» ESERCIZIO BREVE 1:
Riporta per intero il testo sulla caduta al Giro dei Paesi Baschi, senza cambiare nulla.

» TESTO FORNITO:
* * *
Ieri al Giro dei Paesi Baschi è successo un vero inferno. Una discesa prima dell’ultima salita, uno scolo dell’acqua, i primi della classifica tutti davanti e di colpo la caduta che ha riempito tutte le pagine social del mondo del ciclismo. L’apparenza dice che l’abbia innescata Tesfatsion, ma quando si va a quelle velocità basta una sbandata e tutto precipita. Sono giorni che all’Itzulia si continua a cadere, ma questa volta il bilancio è pesantissimo.

Roglic, il  leader della corsa, se l’è cavata con una scivolata e alla fine ha preferito ritirarsi. Evenepoel ha riportato la frattura di una clavicola e della scapola. Vingegaard è andato via in ambulanza, con la maschera dell’ossigeno e fratture della clavicola e di svariate costole. Jay Vine ha riportato la frattura di due vertebre cervicali e di due vertebre toraciche. E alla fine, per una decisione scombinata della Giuria, la fuga dei sei è stata lasciata andare al traguardo con la vittoria di Mejnties, mentre la corsa del gruppo è stata neutralizzata.
* * *
» ESERCIZIO BREVE 2:
Nei record, prendi tutto dalla riga che contiene "Sửa Luật Đất" giù fino all'ultima riga, entrambe incluse, e riscrivilo sostituendo "Hemera Media" con "Hemera News". Il resto deve restare invariato.
* * *
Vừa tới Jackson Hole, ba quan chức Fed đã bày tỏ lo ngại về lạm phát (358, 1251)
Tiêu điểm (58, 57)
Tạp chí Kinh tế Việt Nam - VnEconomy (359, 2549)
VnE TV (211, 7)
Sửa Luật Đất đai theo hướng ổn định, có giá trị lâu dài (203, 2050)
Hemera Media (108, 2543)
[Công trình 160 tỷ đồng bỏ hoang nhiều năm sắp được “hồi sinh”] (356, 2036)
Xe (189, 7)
* * *
» RISPOSTA SCRITTA 1:
Ieri al Giro dei Paesi Baschi è successo un vero inferno. Una discesa prima dell’ultima salita, uno scolo dell’acqua, i primi della classifica tutti davanti e di colpo la caduta che ha riempito tutte le pagine social del mondo del ciclismo. L’apparenza dice che l’abbia innescata Tesfatsion, ma quando si va a quelle velocità basta una sbandata e tutto precipita. Sono giorni che all’Itzulia si continua a cadere, ma questa volta il bilancio è pesantissimo.

Roglic, il  leader della corsa, se l’è cavata con una scivolata e alla fine ha preferito ritirarsi. Evenepoel ha riportato la frattura di una clavicola e della scapola. Vingegaard è andato via in ambulanza, con la maschera dell’ossigeno e fratture della clavicola e di svariate costole. Jay Vine ha riportato la frattura di due vertebre cervicali e di due vertebre toraciche. E alla fine, per una decisione scombinata della Giuria, la fuga dei sei è stata lasciata andare al traguardo con la vittoria di Mejnties, mentre la corsa del gruppo è stata neutralizzata.

» RISPOSTA SCRITTA 2:
Sửa Luật Đất đai theo hướng ổn định, có giá trị lâu dài (203, 2050)
Hemera News (108, 2543)
[Công trình 160 tỷ đồng bỏ hoang nhiều năm sắp được “hồi sinh”] (356, 2036)
Xe (189, 7)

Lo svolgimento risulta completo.